Communities (of Practice)


It was another Sunday of various writing type tasks. I started thinking about Congress and London and this started a conversation with some former students about our time at Western. It is nice to still be in touch with so many of them even though it has been in some cases more than 13 years or so since I taught them. We are all in different cities for the most part, some have families, some are in other countries but we all share that same institutional knowledge and awareness that can bring us right back to a decade previous.

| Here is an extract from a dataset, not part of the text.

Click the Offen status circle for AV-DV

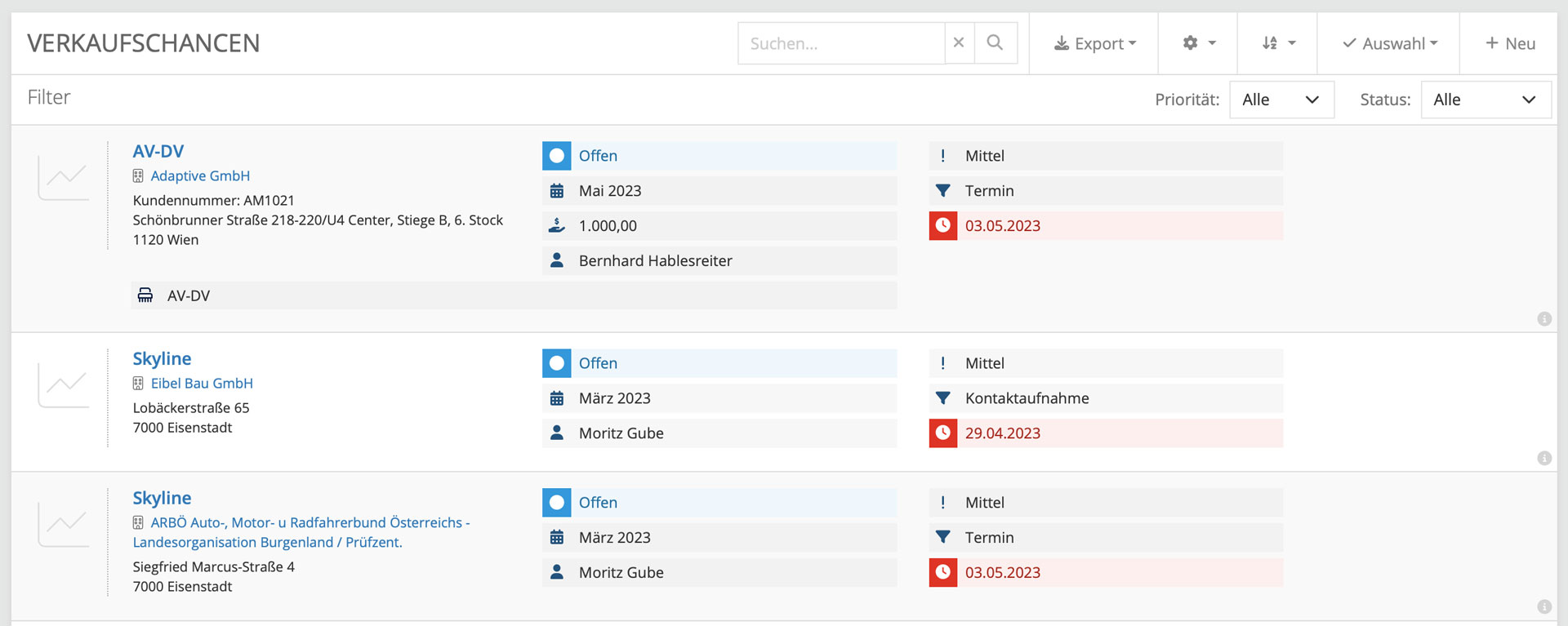coord(557,156)
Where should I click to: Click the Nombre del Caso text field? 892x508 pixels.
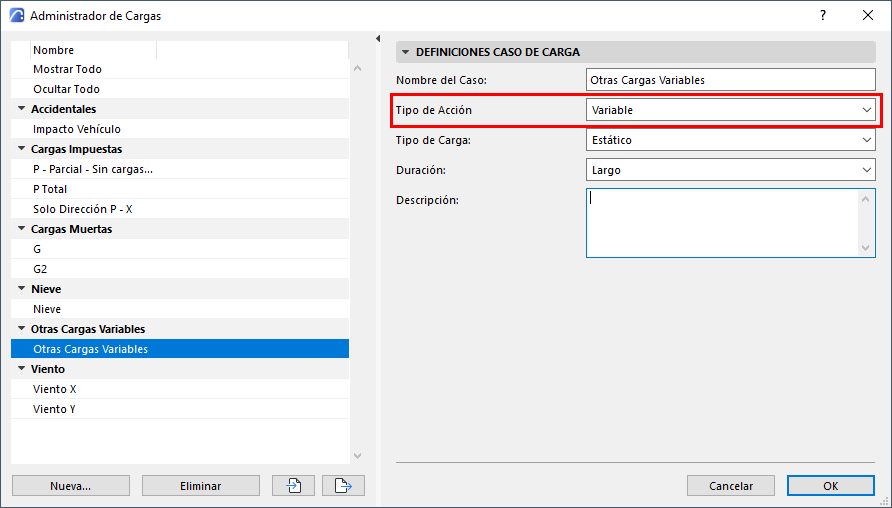click(x=730, y=80)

This demonstrates how much teaching and learning is very much about fostering communities and if you are lucky maintaining those communities for many years. Sometimes maintaining that community is difficult because of geography or diverging interests. But if you are lucky sometimes the community just happens and year after year there are lunches and suppers and weddings and sometimes babies and you have the opportunity to witness it all. When I think about teaching philosophies or teaching statements I like to focus yes primarily on what values or ethics one espouses but I also like to think about the sustainability of the philosophy and the longer term repercussions of what we believe and practice when we teach. Similar to how it’s nice and important to have a 5 year plan in terms of research so that your concepts can have reach and scaffold, it’s also significant to have a bigger picture of your pedagogy.

I know accessibility and inclusion is what I value the most and I practice this in different ways, from having an awareness of educational resource accessibility requirements (font, captioning, alt-text), looking over resources for representation and bias, and using an empathetic model with educational communication along with many other practices that become embedded in negotiating post-secondary institutions. This also ultimately leads to community building and maintenance; if you foster and insist on a space of inclusion folk will return to that space because they connect with it deeply. I know some of my friends (and some of you out there who read this blog) are working on job applications at the moment and reflecting on teaching philosophies. My suggestion is as you are revising or writing these pieces for the first time think about how community works in your educational spaces. It can be small c community (as in the classroom) or big C community (as in social location). Then think about how to best express how community is reflected in praxis. Communities are pretty key to creating, finding, and maintaining space- once you have that the practice is more authentic, more innate. Now is an excellent time to reach out to those you may not have heard from in a while and remind them how important they are to who you are as an educator today. You will be surprised how much you forgot you did, or you thought wasn’t that important but it made a great impact in someone’s life. Your community may not be geographically close, but they exist in your practice every day.